As Funds Shrink, Universities Must Emphasize Their Value, Says Official and Former Politician
Boston — At a time of diminishing state funds for higher education, there has been much discussion about how colleges can make the case that higher education is a public good deserving of government support, not a private good for which individuals should cover the majority of its cost.
Even before the recession, the percentage of state colleges’ budgets that came from public funds was slipping. As that trend continues, there seems to be a growing consensus among higher-education leaders that the discussion about public vs. private good has to happen, so that public colleges are able to provide a quality education at an affordable cost.
So how to start? Robert A. Weygand, vice president for administration and finance at the University of Rhode Island, can provide some insight. Before coming to the university, Mr. Weygand was a state representative, a lieutenant governor, and U.S. representative from Rhode Island.

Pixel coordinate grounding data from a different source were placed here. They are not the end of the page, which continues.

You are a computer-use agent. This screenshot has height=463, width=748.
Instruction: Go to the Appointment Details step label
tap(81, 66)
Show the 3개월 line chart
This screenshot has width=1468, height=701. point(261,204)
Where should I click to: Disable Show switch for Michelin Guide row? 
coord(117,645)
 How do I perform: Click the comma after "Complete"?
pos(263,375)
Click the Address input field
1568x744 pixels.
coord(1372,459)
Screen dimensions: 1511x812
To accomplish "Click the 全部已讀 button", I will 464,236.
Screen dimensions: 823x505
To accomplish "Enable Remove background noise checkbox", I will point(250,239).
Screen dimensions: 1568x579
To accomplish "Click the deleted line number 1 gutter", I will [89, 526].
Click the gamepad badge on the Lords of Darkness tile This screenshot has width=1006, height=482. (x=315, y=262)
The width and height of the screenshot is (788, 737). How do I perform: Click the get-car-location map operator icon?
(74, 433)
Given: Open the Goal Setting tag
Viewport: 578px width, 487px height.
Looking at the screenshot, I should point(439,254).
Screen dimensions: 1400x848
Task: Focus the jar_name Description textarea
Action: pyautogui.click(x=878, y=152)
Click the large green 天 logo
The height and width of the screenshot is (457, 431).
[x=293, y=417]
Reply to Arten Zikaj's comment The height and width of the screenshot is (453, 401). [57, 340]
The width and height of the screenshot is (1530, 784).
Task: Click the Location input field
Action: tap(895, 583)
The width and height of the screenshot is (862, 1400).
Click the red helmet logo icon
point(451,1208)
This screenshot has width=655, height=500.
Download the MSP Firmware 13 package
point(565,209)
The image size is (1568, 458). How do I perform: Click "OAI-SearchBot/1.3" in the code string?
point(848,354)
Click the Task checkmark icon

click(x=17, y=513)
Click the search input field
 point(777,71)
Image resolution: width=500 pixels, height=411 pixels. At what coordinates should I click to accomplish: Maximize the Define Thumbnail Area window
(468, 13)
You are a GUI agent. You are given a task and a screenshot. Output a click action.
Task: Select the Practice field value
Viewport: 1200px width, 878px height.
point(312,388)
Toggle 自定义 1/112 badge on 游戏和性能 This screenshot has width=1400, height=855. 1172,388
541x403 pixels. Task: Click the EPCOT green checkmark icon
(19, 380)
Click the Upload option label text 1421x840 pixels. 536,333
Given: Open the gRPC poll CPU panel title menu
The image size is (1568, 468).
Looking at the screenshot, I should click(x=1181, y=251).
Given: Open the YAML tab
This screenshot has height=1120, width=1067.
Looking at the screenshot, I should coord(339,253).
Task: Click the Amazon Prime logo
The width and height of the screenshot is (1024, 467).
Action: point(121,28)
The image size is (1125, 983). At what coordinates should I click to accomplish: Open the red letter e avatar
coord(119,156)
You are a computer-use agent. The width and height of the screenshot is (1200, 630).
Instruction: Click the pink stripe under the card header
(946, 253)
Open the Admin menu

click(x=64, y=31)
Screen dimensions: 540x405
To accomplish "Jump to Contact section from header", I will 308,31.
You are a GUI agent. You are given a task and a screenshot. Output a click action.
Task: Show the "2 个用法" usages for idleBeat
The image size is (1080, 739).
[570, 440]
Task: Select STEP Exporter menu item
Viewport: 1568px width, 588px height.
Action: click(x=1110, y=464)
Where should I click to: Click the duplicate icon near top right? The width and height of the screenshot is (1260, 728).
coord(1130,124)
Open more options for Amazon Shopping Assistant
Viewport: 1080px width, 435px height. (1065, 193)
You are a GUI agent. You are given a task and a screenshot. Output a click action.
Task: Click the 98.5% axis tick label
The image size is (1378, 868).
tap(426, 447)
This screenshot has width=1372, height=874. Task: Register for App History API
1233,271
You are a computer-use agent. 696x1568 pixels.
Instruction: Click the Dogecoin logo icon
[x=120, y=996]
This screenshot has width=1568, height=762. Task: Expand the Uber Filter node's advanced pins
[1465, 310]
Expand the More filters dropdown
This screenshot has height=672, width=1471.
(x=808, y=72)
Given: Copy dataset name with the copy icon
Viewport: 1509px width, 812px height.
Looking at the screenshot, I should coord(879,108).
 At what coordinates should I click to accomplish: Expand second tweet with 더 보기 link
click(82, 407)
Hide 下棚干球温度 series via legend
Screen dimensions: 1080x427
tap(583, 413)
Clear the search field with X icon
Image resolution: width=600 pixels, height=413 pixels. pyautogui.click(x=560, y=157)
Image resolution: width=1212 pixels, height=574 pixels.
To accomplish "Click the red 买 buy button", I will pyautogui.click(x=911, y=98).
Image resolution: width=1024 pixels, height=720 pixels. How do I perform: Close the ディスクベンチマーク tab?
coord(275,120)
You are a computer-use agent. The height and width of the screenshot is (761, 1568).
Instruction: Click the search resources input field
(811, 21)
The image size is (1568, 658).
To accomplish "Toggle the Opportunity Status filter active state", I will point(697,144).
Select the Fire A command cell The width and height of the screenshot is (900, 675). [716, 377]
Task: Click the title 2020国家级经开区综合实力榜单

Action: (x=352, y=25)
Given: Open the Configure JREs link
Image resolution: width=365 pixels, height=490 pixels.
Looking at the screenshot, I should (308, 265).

The major engines of political change, said Mr. Weygand, who was here for the annual meeting of the National Association of College and University Business Officers, are advocacy and publicity. Public colleges need to promote and publicize the work they do for the community and their contributions to economic development. Well-publicized proof that they make a difference to the state, and not just the earning potential of individual graduates, is meaningful to lawmakers, even in tough times.
Making that case is not just the job of the college’s president or lobbyists. Mr. Weygand suggested that deans, faculty members, and others should be talking to legislators, businesses, and local organizations about how important the university is to the economy of the state. And those conversations should be happening year-round, not just in budget season.
“Everyone has to be out talking about the value,” he said. “We need to renew the idea that economic development is based on a quality higher-education system.”
State support is a major issue for the University of Rhode Island, which has seen its appropriations shrink by 27 percent in the last three years. Mr. Weygand expects another 5-percent cut. The university is responding by slowing down hiring, doing some academic restructuring, outsourcing some administrative tasks, and raising the student-faculty ratio.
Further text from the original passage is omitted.